IRONMAN di Vichy, Francia, 31 agosto 2014.
Nel cuore della Francia si trova la città di Vichy. Non tutti sanno che è una delle capitali europee dello sport che pratico con tanta passione: il triathlon. Lì si è svolta una gara Challenge triathlon e, insieme a migliaia di atleti di tutto il mondo, c’ero anch’io, ed è lì che ho corso il mio primo Ironman. Crono 14:20’.

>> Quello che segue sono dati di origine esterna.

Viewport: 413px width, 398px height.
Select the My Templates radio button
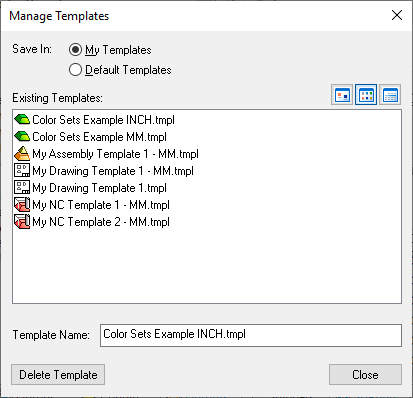75,50
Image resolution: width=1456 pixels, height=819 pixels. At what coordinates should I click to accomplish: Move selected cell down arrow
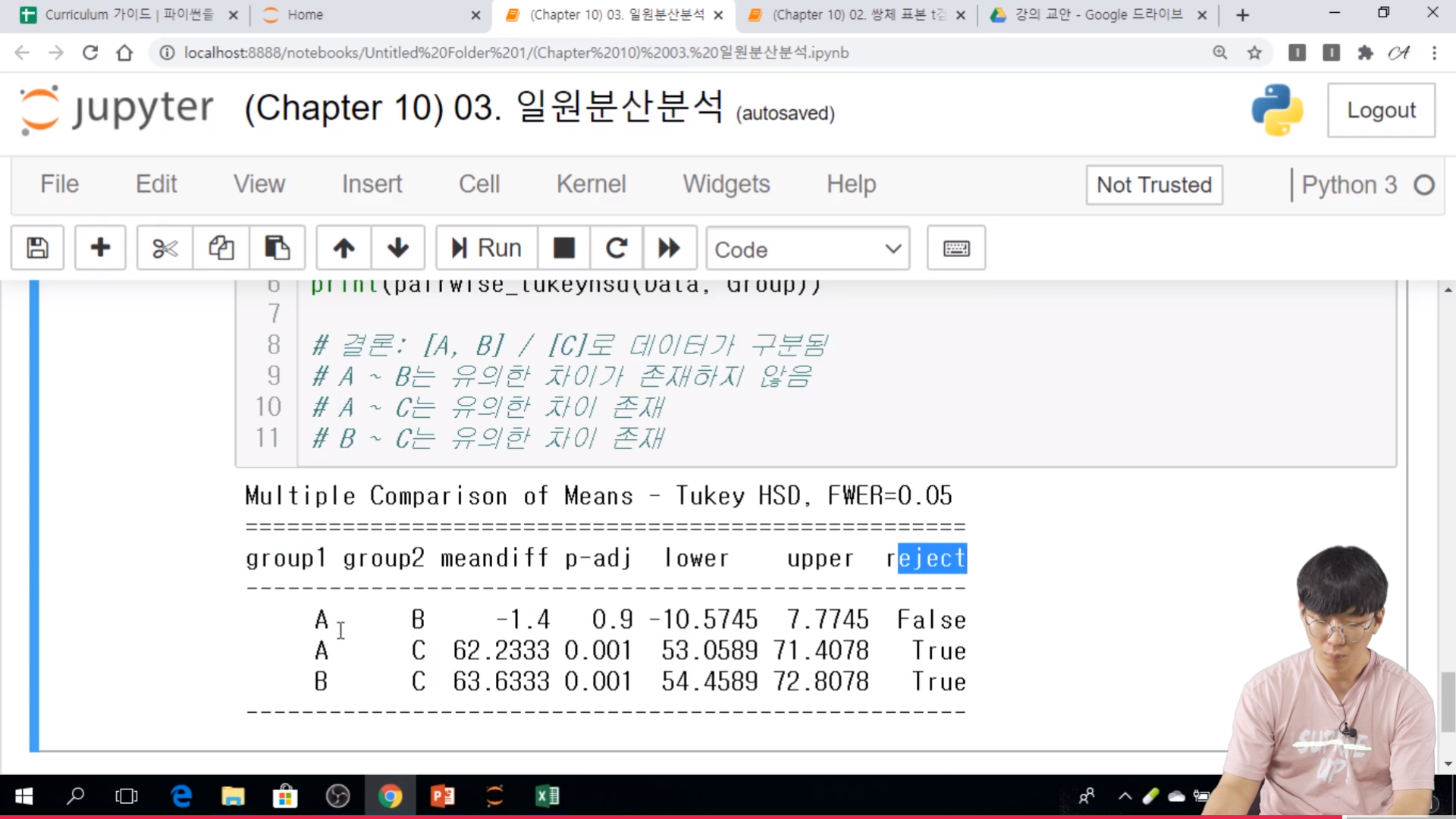397,248
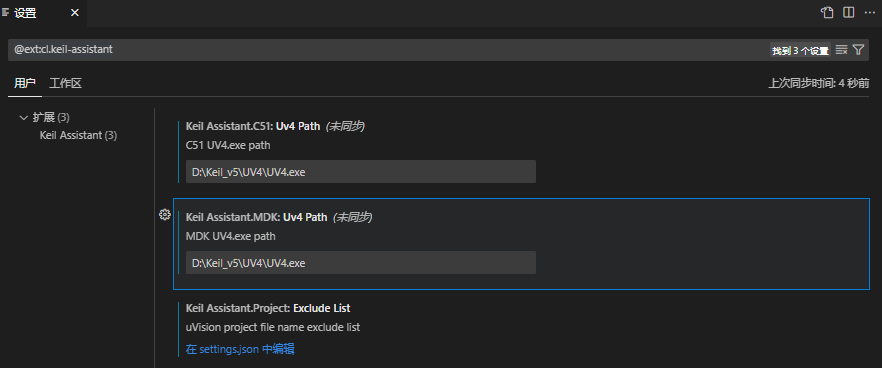The width and height of the screenshot is (882, 368).
Task: Switch to the 工作区 settings tab
Action: (x=66, y=84)
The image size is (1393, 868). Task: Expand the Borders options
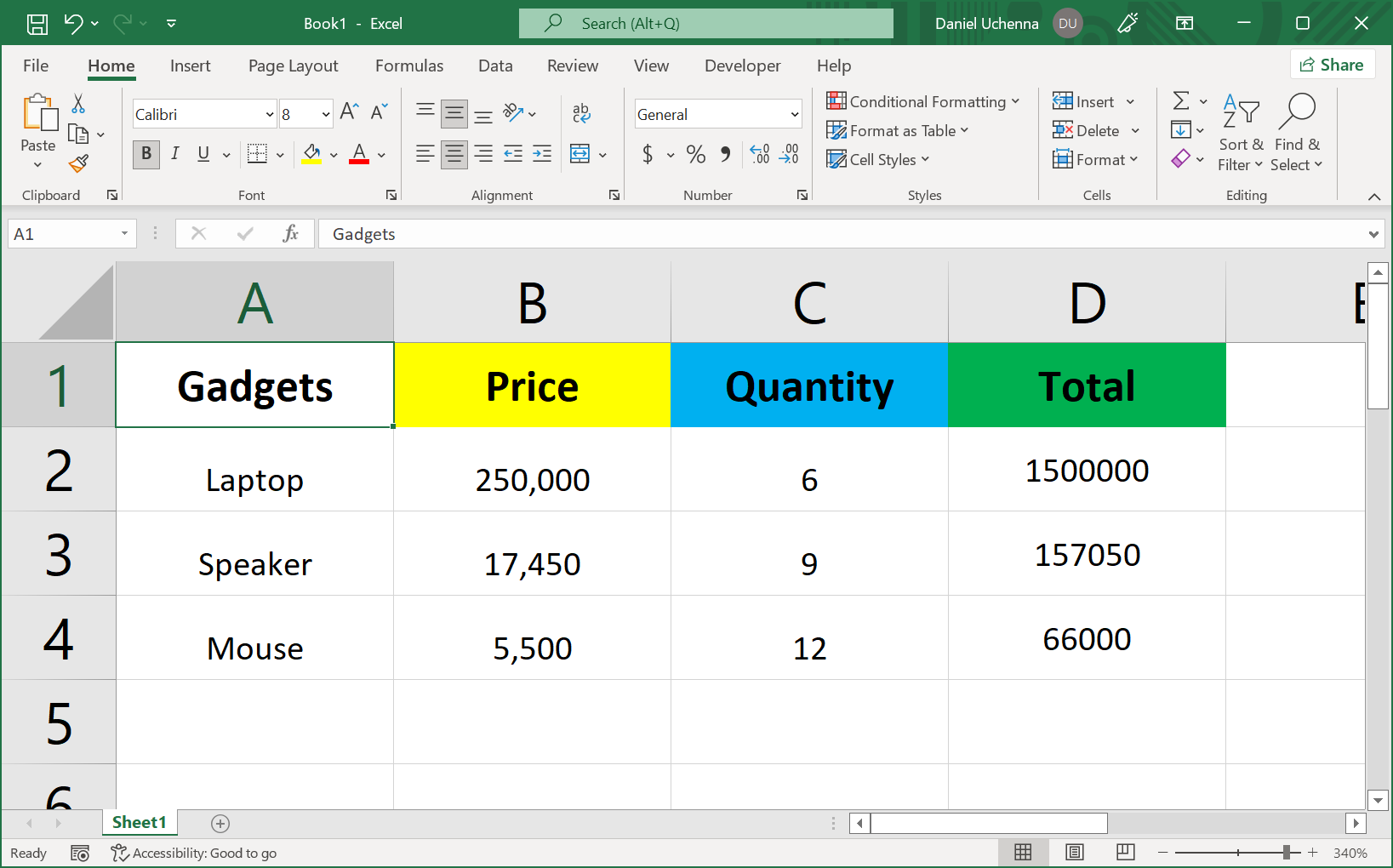click(281, 154)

Riguardo la prima prova, sono uscito dall’acqua terz’ultimo, soffrendo per via di una frattura alla clavicola procuratami in un incidente in bici proprio pochi mesi prima. Il secondo ostacolo sono stati i 180 km di bici, ma sono riuscito a tenere una media di 30 all’ora. Terza e ultima prova: la maratona. Ho corso i primi 25 km, tuttavia poi, per l’affaticamento, ho rallentato la corsa con fermate più lunghe ai ristori. È stato uno sforzo quasi sovraumano, ma è con gioia e col cuore pieno di orgoglio che mi dico di essere un finisher, un uomo dalla volontà di ferro, un Ironman.
Il traguardo raggiunto
Il traguardo raggiunto, però, si ottiene con tanto sforzo e allenamento quotidiano: sono diversi anni che pratico il triathlon, anche nei vari campionati italiani. A ottobre 2013 ho iniziato ad aumentare le distanze per allenarmi specificatamente per la gara di Vichy: migliaia di km mi aspettavano da percorrere a nuoto, in bici, a piedi. Gli allenamenti si sono interrotti per un periodo di 40 giorni, a seguito di una caduta in bici, l’incidente di cui ho detto prima, ma ho ripreso da dove avevo lasciato, raddoppiando l’impegno e l’intensità.
Piacere della vita
Tutto ciò non è stato solo uno sforzo ma anche un piacere della vita. Ho cominciato ad amare la corsa, il nuoto e la bici come mai prima: correndo per le capitali europee, nuotando coi delfini, pedalando sotto la neve. Se dovessi dire quale sia stato uno dei momenti più belli della mia esperienza da triatleta sceglierei senz’altro quello vissuto durante una gara di triathlon sprint: i miei figli erano ad aspettarmi all’arrivo e tagliai il traguardo con mia figlia per mano. Un caro saluto a tutti.
Firmato: Paolo Andriollo, un Ironman?